◆ Set problem ◆
Present the data as a numbered list, starting at the line that contains "351, 1396, 431)" and stopping after the line that contains "752, 594, 761)". Leave out any blank lines.

◆ Input ◆
* * * * *

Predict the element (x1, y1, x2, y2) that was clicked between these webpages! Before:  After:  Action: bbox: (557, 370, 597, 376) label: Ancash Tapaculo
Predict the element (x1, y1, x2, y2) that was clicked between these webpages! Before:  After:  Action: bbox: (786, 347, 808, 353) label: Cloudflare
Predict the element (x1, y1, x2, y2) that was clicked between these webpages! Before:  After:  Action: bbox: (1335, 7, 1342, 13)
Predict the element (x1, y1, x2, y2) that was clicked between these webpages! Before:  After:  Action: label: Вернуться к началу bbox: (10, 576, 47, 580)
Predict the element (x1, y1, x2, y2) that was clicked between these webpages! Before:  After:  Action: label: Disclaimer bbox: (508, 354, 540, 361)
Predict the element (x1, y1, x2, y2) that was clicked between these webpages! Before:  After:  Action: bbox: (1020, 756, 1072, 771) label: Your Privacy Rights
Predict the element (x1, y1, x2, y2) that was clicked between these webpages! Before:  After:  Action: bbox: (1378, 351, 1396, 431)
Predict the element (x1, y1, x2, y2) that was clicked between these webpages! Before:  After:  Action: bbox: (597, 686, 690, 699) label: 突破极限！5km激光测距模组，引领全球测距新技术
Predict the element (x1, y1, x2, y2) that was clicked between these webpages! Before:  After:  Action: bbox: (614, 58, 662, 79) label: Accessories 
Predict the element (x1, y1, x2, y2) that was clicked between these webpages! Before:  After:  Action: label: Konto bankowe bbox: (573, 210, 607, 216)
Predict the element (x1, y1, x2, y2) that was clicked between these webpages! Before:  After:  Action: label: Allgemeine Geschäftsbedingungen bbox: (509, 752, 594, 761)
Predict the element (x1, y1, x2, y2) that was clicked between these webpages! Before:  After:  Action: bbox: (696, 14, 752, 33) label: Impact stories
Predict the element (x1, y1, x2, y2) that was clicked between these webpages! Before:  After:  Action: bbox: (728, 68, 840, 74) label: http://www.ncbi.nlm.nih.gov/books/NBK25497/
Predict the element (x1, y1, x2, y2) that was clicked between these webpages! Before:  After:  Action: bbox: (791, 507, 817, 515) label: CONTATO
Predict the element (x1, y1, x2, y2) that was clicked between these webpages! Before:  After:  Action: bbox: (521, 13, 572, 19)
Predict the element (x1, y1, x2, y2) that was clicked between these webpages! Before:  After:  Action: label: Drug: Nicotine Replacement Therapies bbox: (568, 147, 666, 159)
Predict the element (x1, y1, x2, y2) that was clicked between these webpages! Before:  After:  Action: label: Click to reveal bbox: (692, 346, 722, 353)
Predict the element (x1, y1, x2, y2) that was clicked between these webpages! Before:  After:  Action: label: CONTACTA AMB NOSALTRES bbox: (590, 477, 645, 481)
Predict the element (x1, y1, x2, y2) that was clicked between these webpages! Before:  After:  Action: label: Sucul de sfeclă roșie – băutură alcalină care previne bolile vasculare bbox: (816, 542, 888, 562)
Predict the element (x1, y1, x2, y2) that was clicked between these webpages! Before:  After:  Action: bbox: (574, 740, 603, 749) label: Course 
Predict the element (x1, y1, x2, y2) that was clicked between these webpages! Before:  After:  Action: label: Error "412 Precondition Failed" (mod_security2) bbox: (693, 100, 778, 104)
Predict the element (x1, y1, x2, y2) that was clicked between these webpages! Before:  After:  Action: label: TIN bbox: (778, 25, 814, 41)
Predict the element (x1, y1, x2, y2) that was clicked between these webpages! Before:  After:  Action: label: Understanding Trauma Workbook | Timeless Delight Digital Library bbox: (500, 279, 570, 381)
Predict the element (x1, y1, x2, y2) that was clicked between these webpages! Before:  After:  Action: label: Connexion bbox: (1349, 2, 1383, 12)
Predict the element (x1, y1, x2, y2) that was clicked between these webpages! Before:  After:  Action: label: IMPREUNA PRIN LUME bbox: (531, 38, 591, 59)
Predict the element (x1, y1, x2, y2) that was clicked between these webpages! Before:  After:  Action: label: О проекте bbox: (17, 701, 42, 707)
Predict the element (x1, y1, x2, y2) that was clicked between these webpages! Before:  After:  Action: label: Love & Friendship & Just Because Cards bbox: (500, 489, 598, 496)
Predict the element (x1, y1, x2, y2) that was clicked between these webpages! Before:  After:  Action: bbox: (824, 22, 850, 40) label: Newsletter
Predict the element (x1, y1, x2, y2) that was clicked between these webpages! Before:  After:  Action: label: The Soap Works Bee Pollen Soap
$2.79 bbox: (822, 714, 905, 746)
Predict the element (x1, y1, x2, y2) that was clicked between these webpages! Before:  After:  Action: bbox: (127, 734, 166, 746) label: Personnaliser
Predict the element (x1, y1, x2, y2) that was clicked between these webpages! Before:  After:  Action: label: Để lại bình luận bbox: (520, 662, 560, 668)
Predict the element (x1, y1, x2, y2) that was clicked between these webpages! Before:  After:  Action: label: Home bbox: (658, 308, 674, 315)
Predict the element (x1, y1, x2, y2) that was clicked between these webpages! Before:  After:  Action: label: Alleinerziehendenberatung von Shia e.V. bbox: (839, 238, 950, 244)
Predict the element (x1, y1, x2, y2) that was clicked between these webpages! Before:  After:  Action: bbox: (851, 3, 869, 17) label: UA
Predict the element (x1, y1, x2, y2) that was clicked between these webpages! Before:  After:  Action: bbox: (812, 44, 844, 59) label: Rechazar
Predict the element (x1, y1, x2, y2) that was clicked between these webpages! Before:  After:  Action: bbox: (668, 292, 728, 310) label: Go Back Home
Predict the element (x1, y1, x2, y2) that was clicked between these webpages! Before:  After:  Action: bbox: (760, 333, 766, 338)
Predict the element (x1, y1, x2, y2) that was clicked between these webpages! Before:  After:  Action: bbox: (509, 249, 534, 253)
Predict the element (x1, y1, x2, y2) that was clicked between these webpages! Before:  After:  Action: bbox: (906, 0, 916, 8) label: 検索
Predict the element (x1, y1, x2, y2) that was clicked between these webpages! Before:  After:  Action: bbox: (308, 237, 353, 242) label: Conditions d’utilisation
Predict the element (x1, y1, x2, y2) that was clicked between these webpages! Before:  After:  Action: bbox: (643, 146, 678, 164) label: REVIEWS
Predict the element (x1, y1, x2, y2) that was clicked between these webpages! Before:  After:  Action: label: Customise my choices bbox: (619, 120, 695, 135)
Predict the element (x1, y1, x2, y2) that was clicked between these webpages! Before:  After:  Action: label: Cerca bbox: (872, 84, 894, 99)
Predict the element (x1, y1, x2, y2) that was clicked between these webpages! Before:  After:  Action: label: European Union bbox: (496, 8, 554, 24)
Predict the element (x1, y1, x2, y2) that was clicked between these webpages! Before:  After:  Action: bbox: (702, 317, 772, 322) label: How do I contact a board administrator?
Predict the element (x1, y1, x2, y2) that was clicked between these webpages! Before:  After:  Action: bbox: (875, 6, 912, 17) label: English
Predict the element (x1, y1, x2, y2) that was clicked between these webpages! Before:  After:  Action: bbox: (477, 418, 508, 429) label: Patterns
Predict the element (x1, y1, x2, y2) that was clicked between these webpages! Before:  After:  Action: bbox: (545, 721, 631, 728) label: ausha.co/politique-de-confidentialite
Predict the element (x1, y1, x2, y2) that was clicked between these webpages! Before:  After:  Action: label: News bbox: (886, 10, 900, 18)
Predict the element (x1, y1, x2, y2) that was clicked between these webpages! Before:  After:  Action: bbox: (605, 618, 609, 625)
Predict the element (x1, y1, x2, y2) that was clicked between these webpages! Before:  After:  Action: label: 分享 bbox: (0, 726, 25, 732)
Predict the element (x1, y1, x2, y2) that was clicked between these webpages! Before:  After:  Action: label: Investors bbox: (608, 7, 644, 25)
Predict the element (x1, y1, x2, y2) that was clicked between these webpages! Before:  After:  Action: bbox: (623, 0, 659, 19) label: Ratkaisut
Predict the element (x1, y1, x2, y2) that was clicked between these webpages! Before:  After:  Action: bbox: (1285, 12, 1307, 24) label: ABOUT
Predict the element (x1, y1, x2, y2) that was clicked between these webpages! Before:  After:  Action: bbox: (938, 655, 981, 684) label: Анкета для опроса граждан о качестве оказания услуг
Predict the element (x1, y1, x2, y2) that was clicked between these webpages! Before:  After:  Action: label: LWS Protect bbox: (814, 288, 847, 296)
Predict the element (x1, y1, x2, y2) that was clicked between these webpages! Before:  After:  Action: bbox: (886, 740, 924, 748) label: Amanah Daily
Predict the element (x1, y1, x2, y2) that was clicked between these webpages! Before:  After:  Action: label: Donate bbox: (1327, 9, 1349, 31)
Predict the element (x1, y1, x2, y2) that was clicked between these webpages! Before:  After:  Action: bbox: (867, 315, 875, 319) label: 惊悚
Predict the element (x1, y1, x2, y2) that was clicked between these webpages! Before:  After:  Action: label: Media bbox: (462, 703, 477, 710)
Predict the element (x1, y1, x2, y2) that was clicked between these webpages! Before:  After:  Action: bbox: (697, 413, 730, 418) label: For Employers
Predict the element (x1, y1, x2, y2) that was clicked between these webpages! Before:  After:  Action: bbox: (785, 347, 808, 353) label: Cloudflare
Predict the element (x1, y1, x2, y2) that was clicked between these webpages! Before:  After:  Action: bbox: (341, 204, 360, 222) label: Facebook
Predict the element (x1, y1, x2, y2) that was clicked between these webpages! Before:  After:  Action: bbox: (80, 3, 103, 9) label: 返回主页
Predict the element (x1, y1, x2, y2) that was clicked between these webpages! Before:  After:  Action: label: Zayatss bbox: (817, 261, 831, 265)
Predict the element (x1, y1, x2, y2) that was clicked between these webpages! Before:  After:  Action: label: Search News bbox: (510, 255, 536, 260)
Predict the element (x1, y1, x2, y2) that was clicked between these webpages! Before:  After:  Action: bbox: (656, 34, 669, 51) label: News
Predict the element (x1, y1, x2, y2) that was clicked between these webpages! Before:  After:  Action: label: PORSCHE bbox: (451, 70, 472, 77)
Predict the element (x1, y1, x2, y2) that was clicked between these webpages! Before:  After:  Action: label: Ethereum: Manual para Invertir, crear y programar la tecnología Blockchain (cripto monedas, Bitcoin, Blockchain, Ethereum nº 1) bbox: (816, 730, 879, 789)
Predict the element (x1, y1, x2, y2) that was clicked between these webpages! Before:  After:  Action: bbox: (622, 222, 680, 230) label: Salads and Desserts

* * * * *

◆ Result below ◆
1. Predict the element (x1, y1, x2, y2) that was clicked between these webpages! Before:  After:  Action: bbox: (1378, 351, 1396, 431)
2. Predict the element (x1, y1, x2, y2) that was clicked between these webpages! Before:  After:  Action: bbox: (597, 686, 690, 699) label: 突破极限！5km激光测距模组，引领全球测距新技术
3. Predict the element (x1, y1, x2, y2) that was clicked between these webpages! Before:  After:  Action: bbox: (614, 58, 662, 79) label: Accessories 
4. Predict the element (x1, y1, x2, y2) that was clicked between these webpages! Before:  After:  Action: label: Konto bankowe bbox: (573, 210, 607, 216)
5. Predict the element (x1, y1, x2, y2) that was clicked between these webpages! Before:  After:  Action: label: Allgemeine Geschäftsbedingungen bbox: (509, 752, 594, 761)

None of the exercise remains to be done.